Creating a Tokenizer

typescript
import { Tokenizer } from 'ts-syntax-highlighter'

// Create a tokenizer for a specific language
const jsTokenizer = new Tokenizer('javascript')
const tsTokenizer = new Tokenizer('typescript')
const htmlTokenizer = new Tokenizer('html')
const cssTokenizer = new Tokenizer('css')
const jsonTokenizer = new Tokenizer('json')
const stxTokenizer = new Tokenizer('stx')

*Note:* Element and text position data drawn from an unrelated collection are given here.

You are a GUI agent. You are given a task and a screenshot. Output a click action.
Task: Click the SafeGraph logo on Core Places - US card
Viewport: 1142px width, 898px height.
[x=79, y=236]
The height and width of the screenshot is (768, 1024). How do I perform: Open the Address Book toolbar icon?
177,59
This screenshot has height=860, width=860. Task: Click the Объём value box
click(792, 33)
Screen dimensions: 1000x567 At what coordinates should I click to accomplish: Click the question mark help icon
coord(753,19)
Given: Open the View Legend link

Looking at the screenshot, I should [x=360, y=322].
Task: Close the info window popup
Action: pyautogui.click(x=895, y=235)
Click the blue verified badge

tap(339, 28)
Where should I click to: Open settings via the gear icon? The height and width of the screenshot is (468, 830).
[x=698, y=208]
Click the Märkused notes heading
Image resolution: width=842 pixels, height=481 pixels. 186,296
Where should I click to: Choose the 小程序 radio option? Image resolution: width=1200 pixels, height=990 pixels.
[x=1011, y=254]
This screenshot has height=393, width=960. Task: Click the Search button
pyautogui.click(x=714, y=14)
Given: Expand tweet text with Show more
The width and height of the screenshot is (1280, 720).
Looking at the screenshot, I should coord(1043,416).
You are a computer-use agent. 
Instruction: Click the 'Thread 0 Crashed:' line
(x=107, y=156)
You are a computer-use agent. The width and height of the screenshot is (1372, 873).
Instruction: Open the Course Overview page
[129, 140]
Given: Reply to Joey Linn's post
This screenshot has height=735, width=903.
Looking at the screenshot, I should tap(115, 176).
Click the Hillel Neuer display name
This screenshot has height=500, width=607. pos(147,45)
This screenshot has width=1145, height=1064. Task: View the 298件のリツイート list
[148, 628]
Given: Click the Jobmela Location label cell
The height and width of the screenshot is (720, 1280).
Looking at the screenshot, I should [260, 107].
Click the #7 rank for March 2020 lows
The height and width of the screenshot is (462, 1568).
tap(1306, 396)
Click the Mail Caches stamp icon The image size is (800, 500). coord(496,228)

For best performance, use async tokenization:

typescript
const tokenizer = new Tokenizer('javascript')

const code = `
const greeting = 'Hello World'
console.log(greeting)
`

const tokens = await tokenizer.tokenizeAsync(code)

// Process tokens
tokens.forEach(line => {
  console.log(`Line ${line.line}:`)
  line.tokens.forEach(token => {
    console.log(`  ${token.type}: "${token.content}"`)
  })
})

Synchronous Tokenization

For simpler use cases where async isn't needed:

typescript
const tokenizer = new Tokenizer('typescript')

const code = `
function add(a: number, b: number): number {
  return a + b
}
`

const tokens = tokenizer.tokenize(code)

Language Detection

By ID or Alias

typescript
import { getLanguage } from 'ts-syntax-highlighter'

// Get by language ID
const js = getLanguage('javascript')

// Get by alias
const jsx = getLanguage('jsx')  // Returns JavaScript
const tsx = getLanguage('tsx')  // Returns TypeScript

// Check if language exists
const lang = getLanguage('python')
if (!lang) {
  console.log('Language not supported')
}

By File Extension

typescript
import { getLanguageByExtension } from 'ts-syntax-highlighter'

// With or without the dot
const jsLang = getLanguageByExtension('.js')
const tsLang = getLanguageByExtension('ts')
const jsxLang = getLanguageByExtension('.jsx')

Working with Tokens

Token Structure

Each token contains:

typescript
interface Token {
  type: string        // Scope name (e.g., 'keyword.control.js')
  content: string     // The actual text
  line: number        // Line number (0-indexed)
  startIndex: number  // Character position in line
}

Example: Extracting All Strings

typescript
const tokenizer = new Tokenizer('javascript')
const code = `
const name = "John"
const greeting = 'Hello'
const message = \`Welcome, \${name}\`
`

const tokens = await tokenizer.tokenizeAsync(code)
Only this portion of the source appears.